Once incarcerated, Sarkozy’s defense team can petition for alternatives to imprisonment, such as house arrest with an electronic monitoring device. Such requests would require judicial approval.
In a recent editorial, the conservative newspaper Le Figaro criticized the court’s decision as “illogical and baffling.”
Conversely, some analysts pointed out that French politicians across the spectrum have faced legal consequences, citing the example of former Socialist minister Jérôme Cahuzac.
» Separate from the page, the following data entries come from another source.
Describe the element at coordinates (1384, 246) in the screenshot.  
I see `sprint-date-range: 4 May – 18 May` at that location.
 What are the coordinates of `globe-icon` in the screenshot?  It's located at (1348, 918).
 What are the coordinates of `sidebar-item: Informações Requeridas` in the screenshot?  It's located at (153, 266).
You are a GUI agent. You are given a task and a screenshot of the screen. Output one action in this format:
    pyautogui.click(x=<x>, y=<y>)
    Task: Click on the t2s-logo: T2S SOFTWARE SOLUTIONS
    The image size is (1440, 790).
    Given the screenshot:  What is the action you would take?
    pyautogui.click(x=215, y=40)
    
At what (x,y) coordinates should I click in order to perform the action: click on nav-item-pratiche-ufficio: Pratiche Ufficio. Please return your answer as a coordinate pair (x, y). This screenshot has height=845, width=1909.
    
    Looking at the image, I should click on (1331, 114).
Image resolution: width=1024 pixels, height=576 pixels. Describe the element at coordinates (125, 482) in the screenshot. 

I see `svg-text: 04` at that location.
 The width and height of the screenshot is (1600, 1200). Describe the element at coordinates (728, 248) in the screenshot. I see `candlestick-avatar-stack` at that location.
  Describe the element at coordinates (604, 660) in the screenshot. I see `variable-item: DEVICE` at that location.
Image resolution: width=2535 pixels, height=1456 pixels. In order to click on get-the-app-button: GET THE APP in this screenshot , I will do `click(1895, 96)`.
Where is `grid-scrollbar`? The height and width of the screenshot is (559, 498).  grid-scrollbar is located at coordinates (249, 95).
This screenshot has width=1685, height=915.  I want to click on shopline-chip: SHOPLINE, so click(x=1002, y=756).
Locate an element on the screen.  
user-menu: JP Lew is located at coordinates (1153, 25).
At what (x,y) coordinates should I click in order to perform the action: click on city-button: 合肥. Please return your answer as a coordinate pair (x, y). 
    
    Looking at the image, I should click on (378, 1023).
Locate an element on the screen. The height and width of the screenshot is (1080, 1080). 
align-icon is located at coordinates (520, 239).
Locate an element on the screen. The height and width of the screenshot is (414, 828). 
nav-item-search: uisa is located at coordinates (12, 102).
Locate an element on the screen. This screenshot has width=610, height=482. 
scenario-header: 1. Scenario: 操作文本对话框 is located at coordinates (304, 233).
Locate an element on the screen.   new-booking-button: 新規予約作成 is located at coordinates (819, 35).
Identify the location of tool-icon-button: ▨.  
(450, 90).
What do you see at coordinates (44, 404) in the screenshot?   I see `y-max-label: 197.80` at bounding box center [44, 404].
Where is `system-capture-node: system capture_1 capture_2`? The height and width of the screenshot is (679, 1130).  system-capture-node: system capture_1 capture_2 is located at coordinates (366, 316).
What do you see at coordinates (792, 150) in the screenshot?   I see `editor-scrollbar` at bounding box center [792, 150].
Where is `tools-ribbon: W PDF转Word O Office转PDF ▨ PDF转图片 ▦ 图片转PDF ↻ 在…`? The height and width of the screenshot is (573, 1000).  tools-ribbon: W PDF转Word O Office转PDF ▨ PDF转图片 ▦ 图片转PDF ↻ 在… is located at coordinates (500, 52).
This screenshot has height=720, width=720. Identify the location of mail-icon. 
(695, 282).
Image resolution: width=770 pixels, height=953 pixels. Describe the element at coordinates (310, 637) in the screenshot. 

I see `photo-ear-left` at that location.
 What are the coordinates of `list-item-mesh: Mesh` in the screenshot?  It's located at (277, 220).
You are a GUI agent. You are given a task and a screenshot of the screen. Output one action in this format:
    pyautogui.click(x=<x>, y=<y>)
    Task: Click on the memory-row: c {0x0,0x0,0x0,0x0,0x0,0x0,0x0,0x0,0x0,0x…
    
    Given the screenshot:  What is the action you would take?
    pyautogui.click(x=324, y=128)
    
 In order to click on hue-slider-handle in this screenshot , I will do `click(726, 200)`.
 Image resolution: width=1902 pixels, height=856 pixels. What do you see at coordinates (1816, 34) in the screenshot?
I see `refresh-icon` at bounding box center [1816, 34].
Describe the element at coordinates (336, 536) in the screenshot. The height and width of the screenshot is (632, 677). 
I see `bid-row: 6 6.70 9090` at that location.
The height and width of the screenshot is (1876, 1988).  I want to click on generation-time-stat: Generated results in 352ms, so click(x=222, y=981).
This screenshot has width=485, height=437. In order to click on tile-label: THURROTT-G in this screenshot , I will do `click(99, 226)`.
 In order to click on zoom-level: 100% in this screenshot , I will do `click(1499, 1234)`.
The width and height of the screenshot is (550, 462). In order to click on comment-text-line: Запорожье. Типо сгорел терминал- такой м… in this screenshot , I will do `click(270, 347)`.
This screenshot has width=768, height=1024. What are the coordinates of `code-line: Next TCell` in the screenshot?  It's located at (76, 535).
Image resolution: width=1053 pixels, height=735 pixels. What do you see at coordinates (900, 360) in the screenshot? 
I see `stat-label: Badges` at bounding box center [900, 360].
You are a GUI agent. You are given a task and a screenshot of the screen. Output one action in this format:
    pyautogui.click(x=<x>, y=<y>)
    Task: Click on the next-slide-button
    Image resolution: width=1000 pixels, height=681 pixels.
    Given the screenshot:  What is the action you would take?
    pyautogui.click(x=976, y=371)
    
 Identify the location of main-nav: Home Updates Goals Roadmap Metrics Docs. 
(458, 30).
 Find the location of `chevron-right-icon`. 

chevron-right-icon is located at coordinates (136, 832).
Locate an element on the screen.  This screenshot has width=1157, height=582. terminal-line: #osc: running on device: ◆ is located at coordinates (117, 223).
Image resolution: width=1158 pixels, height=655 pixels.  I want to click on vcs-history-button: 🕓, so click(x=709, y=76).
Cahuzac, who had championed tax transparency under François Hollande’s administration, was convicted for tax evasion and hiding assets in offshore accounts.
The publication Le Monde emphasized that Sarkozy’s sentencing reinforces the principle that “no individual is exempt from the law.”
According to France’s largest magistrates’ union, over 80% of individuals sentenced to five years or more are required to serve time immediately, indicating that Sarkozy is receiving standard treatment under the law.
During the trial, the public prosecutor accused Sarkozy of forging a “Faustian bargain of corruption with one of the most notorious dictators of the past three decades” to secure illicit campaign funds from Gaddafi. The prosecution had sought a seven-year prison term, but the judges ultimately imposed a five-year sentence, with the condition that incarceration begin promptly despite ongoing appeals.
From the political left, Eva Joly, a former magistrate and 2012 Green Party presidential candidate, condemned Sarkozy’s public denunciations of the judiciary as “an assault on democratic values,” likening his rhetoric to that of former U.S. President Donald Trump.